● What you have to do
Track down every line below that holds "will" and copy it.

Pixel coordinate grounding data:
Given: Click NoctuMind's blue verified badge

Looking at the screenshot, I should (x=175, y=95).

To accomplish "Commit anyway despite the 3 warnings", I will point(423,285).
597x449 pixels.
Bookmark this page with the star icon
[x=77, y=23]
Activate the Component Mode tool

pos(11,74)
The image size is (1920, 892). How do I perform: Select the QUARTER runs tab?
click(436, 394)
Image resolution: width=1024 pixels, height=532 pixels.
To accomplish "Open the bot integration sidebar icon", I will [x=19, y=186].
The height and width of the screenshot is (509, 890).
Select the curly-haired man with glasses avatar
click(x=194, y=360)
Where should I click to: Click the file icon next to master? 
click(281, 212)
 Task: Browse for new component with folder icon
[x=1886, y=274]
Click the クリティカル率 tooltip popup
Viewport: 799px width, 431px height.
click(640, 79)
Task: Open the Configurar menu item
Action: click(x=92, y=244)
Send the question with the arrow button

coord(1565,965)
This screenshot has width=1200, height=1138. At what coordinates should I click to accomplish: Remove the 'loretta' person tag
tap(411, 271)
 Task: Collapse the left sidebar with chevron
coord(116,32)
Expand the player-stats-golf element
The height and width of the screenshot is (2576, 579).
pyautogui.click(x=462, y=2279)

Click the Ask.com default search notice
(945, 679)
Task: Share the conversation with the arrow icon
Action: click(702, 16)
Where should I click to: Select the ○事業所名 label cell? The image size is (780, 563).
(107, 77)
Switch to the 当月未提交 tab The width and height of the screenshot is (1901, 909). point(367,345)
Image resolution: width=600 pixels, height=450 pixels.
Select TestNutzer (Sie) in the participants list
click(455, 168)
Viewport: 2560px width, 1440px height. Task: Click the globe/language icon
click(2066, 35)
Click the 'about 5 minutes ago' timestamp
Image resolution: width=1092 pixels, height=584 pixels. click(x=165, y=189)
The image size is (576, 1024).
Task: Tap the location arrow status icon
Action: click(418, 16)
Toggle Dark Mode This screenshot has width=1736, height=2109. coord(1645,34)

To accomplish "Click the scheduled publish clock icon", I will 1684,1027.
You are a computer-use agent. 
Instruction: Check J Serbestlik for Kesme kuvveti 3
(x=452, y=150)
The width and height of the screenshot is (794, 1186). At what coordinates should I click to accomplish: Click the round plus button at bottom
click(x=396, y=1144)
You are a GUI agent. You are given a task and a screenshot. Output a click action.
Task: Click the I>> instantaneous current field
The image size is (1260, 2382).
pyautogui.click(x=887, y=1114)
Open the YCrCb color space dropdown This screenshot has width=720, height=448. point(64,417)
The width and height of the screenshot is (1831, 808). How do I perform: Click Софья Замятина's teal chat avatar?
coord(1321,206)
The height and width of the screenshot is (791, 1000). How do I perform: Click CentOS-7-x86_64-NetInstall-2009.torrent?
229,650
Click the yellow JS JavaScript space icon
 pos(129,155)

● Finished task
To accomplish "Commit anyway despite the 3 warnings", I will point(423,285).
To accomplish "Open the bot integration sidebar icon", I will [x=19, y=186].
To accomplish "Click the scheduled publish clock icon", I will 1684,1027.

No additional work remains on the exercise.